Fish In Space Help Study Balance Disorders

January 31, 2008

Release from: The Hindu (India)

Twenty-six baby fish are now orbiting Earth aboard an unmanned Russian spacecraft, in a long-delayed experiment that researchers hope will lead to a better understanding of inner-ear balance mechanisms in humans.

The cichlid fish (Oreochromis mossambicus) blasted off recently from Baikonur Cosmodrome in Kazakhstan, in a Foton-M3 craft atop a Soyuz-U rocket, as part of a package of life and physical science experiments organised by the European Space Agency.

Microgravity conditions

Reinhard Hilbig and Ralf Anken, neuro- and developmental biologists at the University of Hohenheim in Germany, will monitor the larval fish to watch the growth of their otoliths — sensory organs that have a role in hearing and balance — in microgravity conditions.

Otoliths, also found in the inner ear of humans, are sensitive to gravity and linear acceleration and are essential for maintaining proper balance. They are composed of a mix of gelatinous material and calcium carbonate, which shift around in a viscous fluid when the head moves, stimulating hair cells and conveying information about movement to the brain. Scientists think a malfunctioning otolith is the culprit for conditions such as Meniere’s disease, which causes vertigo and ‘ringing in the ears’ in sufferers.

But they do not yet understand exactly how this organ works. The otoliths of fish provide a good candidate for study, says Hilbig, because they function in exactly the same way as human ones but are considerably larger. This is because fish must orient themselves underwater, where other motion clues are suppressed.
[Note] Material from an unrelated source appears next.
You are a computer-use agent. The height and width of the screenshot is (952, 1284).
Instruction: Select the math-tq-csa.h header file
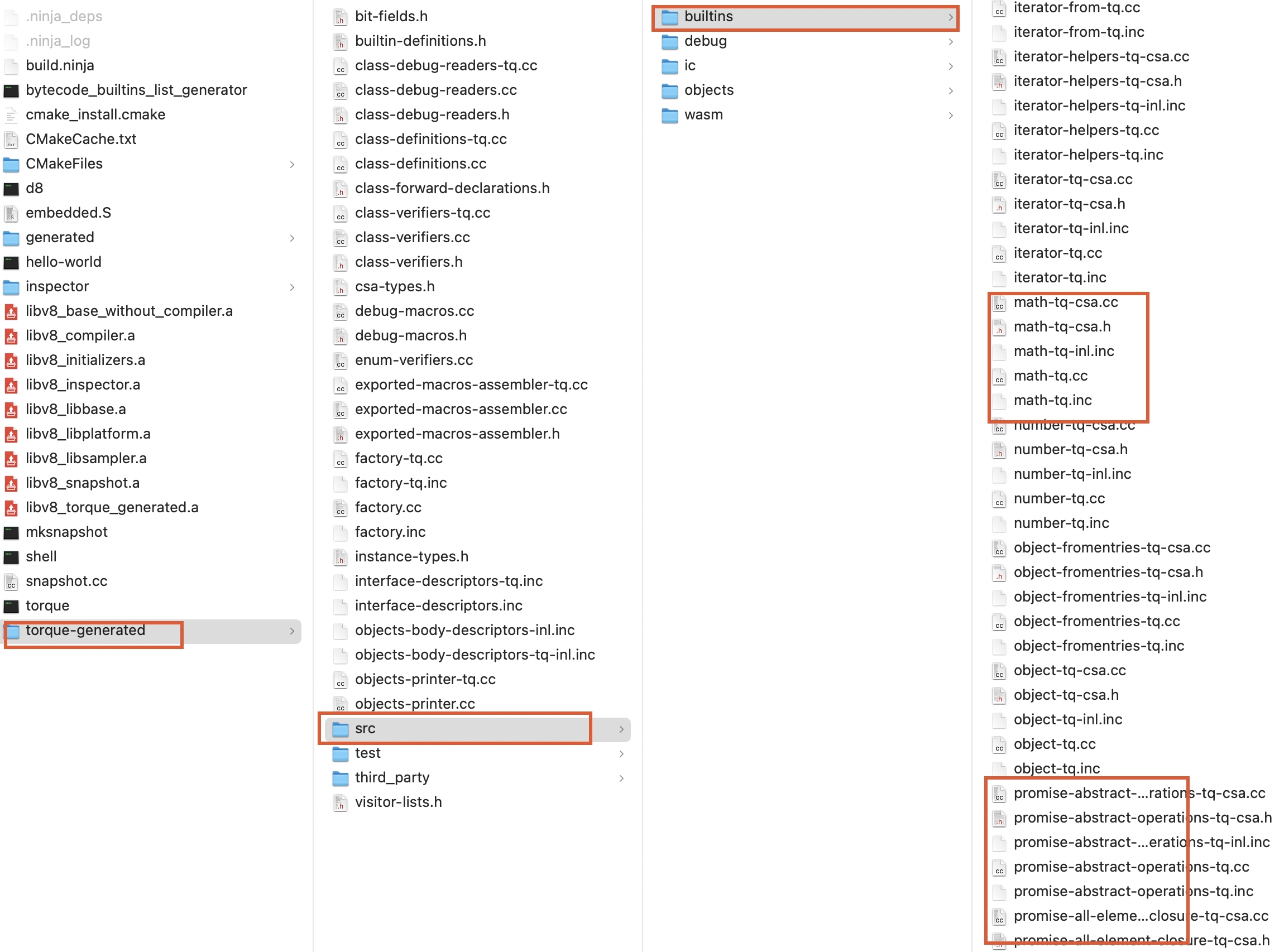click(1062, 325)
Previous tests have shown that larval fish exposed to ‘hypergravity’ conditions in a centrifuge grow smaller-than-normal otoliths than controls.

This implies that otolith development is, at least in part, under neural control, says Anken. Somehow the fish brain signals the otolith to grow smaller, as it does not need to be as big or as sensitive in hypergravity as it would in normal conditions.

The next step to confirm neural control is to test whether microgravity makes developing otoliths grow to be larger (and so more sensitive) than normal. Anken says they are expecting the otoliths to “grow uncontrollably and asymmetrically” in low gravity if under neural control.